Philip Tallio has been in prison for 34 years serving time for a heinous crime.
The rape and murder of 22-month-old Delavina Mack rocked the small community of remote Bella Coola, B.C. in April 1983. Tallio has always maintained his innocence though an alleged confession is a part of the Crown’s evidence.
After the University of British Columbia (UBC) Innocence Project took on his case, an appeal was filed in 2016.
APTN National News, in partnership with the Vancouver Sun, argued successfully in court for files related to the appeal to be unsealed. “A Case for Innocence” airs tonight (Jan. 12) on APTN Investigates. A number of documents are still subject to an ongoing publication ban.
“Because he maintains his innocence he actually has been in prison for decades longer then he had to be,” said his lawyer Rachel Barsky.
Barsky took up his case as part of the UBC Innocence Project and has been working on the appeal since 2009.
The night Delvania was killed, Philip was at a house party at his Uncle Cyril’s house and Delavania’s parents were also there. The baby had been left with grandparents, Sam and Gert Mack.
Tallio says he was asked by Delavania’s mother Lotta to go and check on the child.
“I knocked, called if anybody’s home. Went upstairs, Sam and Gert sleeping in the living room.” Tallio said in an interview with RCMP in 2011. “And you can smell the booze in the air. Delavina wasn’t with them so I went from door to door. Found her in the corner room. Could see that she wasn’t breathing. Her pajamas were down around her ankles. And that’s when I tried to wake up Sam and Gert. They wouldn’t wake up. That’s when I ran back to Cyril and Nina’s.”

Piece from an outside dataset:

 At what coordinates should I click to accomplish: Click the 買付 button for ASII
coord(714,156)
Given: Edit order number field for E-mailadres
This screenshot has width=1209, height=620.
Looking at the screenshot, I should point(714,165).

Innocence Project lawyers collected a number of sworn affidavits from court officials including a psychiatrist that suggest Tallio had no idea what was happening to him in the court room. They propose a number of alternate suspects for the killing including Tallio’s uncle Cyril who is now deceased.
Lawyers also want new DNA testing based on the development of a procedure in the last year that can distinguish between male members of the same family along the paternal line. They’ve also collected new witnesses who are casting doubt on the efficacy of the initial police investigation.
Tallio declined a request for an interview.